The research was led by Dr. Timothy Brown from the Faculty of Life Sciences. Along with a team of experts, he concluded that color could be used to manipulate our internal rhythm and this could prove to be a very useful finding, especially for people working in shifts and those who want to diminish the effects of jet lag when travelling. When color changes, our brain is able to apply this adjustment in relation to the time of the day.
The team of researchers analyzed the ways in which people and animals are able to sense what time of the day it is, just by looking at alterations of light during dawn and dusk. Even if they are not the first ones to prove that light intensity changes during these two particular moments of the day, their discovery that sunset light has a bluer shade than daylight is considered a premiere.
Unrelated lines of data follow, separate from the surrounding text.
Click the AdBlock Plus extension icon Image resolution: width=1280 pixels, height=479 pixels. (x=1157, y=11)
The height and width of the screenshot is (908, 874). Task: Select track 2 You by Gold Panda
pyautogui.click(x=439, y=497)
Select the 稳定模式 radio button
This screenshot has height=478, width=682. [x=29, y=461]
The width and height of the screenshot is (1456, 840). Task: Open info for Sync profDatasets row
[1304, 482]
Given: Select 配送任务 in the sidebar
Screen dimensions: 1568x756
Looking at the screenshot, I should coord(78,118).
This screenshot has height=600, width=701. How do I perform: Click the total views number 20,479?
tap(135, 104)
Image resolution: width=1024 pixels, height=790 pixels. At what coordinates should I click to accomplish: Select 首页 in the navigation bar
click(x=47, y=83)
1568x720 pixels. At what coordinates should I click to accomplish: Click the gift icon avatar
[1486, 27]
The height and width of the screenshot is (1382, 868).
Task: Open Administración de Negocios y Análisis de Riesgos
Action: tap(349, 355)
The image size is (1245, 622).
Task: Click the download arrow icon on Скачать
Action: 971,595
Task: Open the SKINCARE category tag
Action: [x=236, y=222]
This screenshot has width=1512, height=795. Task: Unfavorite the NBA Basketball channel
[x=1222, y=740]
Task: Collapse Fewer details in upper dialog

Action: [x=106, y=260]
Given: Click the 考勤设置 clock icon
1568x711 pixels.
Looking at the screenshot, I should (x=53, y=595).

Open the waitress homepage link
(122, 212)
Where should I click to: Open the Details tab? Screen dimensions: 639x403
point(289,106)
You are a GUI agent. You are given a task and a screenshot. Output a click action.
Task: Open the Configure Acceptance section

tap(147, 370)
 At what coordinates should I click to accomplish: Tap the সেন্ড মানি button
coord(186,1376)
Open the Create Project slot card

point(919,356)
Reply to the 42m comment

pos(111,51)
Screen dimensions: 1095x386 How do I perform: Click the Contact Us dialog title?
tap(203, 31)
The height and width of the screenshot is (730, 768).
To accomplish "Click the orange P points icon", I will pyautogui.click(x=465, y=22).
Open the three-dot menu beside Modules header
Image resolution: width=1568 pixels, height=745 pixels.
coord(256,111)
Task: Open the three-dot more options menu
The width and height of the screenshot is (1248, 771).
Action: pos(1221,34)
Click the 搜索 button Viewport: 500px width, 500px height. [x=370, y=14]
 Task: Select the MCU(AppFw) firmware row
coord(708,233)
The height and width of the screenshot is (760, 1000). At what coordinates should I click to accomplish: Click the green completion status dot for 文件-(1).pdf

The study was conducted in mice that were exposed to a variety of visual stimuli while the electrical activity from their brains was recorded. These records showed that most of their neural activity (about one fourth of their neurons) was less affected by brightness than by changes from blue to yellow shades. Afterwards, the color changes and brightness that occur every day were displayed on an artificial sky made by LED lights situated behind a screen and the mice were placed under it for several days. The results showed that their body heat was higher after dusk, when the sky had a darker shade of blue. That is a normal reaction for these nocturnal animals, whose regular rhythm is supposed to increase their temperature at night. Whenever a change in color occurred, their body clocks proved to be confused and their temperatures increased half an hour earlier than usual. When only the brightness and not the color of the artificial sky was altered, the mice showed more activity before dusk. This proved that their body clock was not corresponding to the day-evening cycle. Thus, the study basically showed how the color of light affects a normal internal body clock and, according to Dr. Timothy Brown, results can be applied to humans as well.
The results of this study were published on April 17th in the Open Access journal PLOS Biology. Their findings are considered to be important, especially for the treatment of sleeping disorders and seasonal depression in the future.